Monolithic domes are cheap to construct, and well suited for cold storage warehouses. This is not the same thing as cryogenic warehouses; the engineering requirements are more stringent, but their use as a cold storage room at −135C does not seem implausible. The first of such cryogenic warehouses to be constructed would be more expensive than the last due to development requirements for a robust cryogenic storage system. I do agree it would realistically be kept to a smaller scale than national or continental—municipal seems reasonable. The warehouses would need to have an automated pack-and-place mechanism for easy storage and retrieval, which could be maintained externally. Patients would be stored in crates which can be added in through the top and moved into place by an automated crane. Retrieval of specific patients would require that all crates stored on top or in front of them would need to be moved, but should be feasible if necessary. Other kinds of cryogenic goods could be stored in the same warehouse temporarily in similar crates until enough patients are accumulated for it to pay for itself.
Large scale facilities would cost less because they do not need to be kept at liquid nitrogen boiling temperature, only at the glass transition temperature. The heat sink effect of the large amount of thermal mass comprising the structure and other patients would prevent it from fluctuating without the necessity of LN2 boiloff. Patients would also benefit from this in terms of reduced or eliminated cracking effects.
The only energy (heat) source in the plant would be the crane. There could however be explosive potential depending on how the building was kept cool. If there is an LN2 pipeline or tank involved, that would be something that needs to be engineered very carefully. This is potentially an argument in favor of (multiple redundant) electric coolers. On the plus side, cryogenic engineering is a fairly mature field and LN2 storage is commonplace at hospitals. I don’t think the required level of precautionary spending would be nuclear plant levels.

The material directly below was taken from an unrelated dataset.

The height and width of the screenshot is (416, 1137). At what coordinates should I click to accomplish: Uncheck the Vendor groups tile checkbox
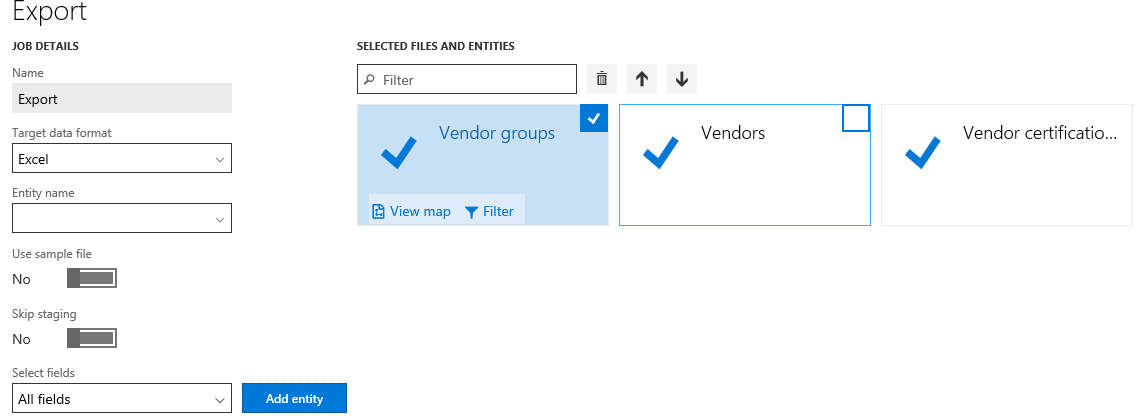pyautogui.click(x=594, y=118)
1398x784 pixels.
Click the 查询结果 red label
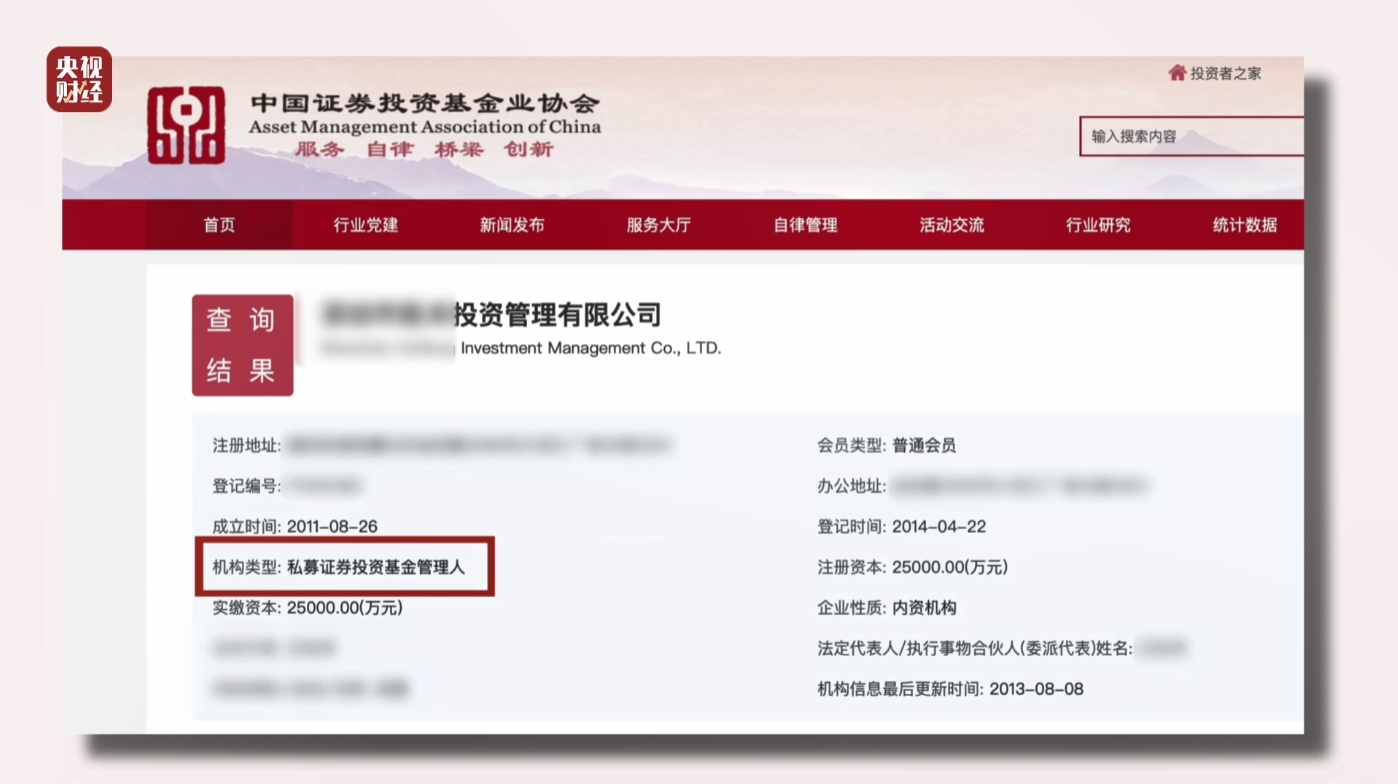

Monolithic domes are extremely stable against tornados, hurricanes, and earthquakes. Additional earthquake proofing could be added below ground to help ensure that patients are not jostled too much, as is done for hospitals, but my guess is we’re talking a few million dollars for tens of thousands of patients if not better.
You mention halving the neuro storage cost. But logically you are either saying that storage costs would go to half across the board, or that full-body costs go to half that of a neuro. If neuro is 1/7th of full body, this implies that the cost is 1/14th, which is pretty significant.
Whether we like it or not, the wealthy, to maintain their place in the status hierarchy, would tend to spend dramatically more than the publicly-funded or middle class, just as is the case with medicine today. Spending several million on a cryopreservation with a tiny chance of working better is not a big deal for a billionaire, any more than buying a private jet would be. To some degree this subsidizes the infrastructure and research for the less privileged classes.
Finally, it bears emphasis that even if you’re right and the costs do tend to rise dramatically from the causes you are suggesting, most of them imply much better cryonics. The worst cryonics then would be better than the best cryonics today. Furthermore they would naturally evolve into a suspended animation style cryonics as soon as reversible suspension is developed, ensuring that hardly anyone “dies” of aging, cancer, etc. once that milestone is achieved. As it stands, if true suspended animation were discovered tomorrow, cultural (and financial/organizational) inertia would keep most people who could benefit from signing up for it for decades to come. Thus in terms of cost per unit value delivered, I would still maintain that universal cryonics scales very well.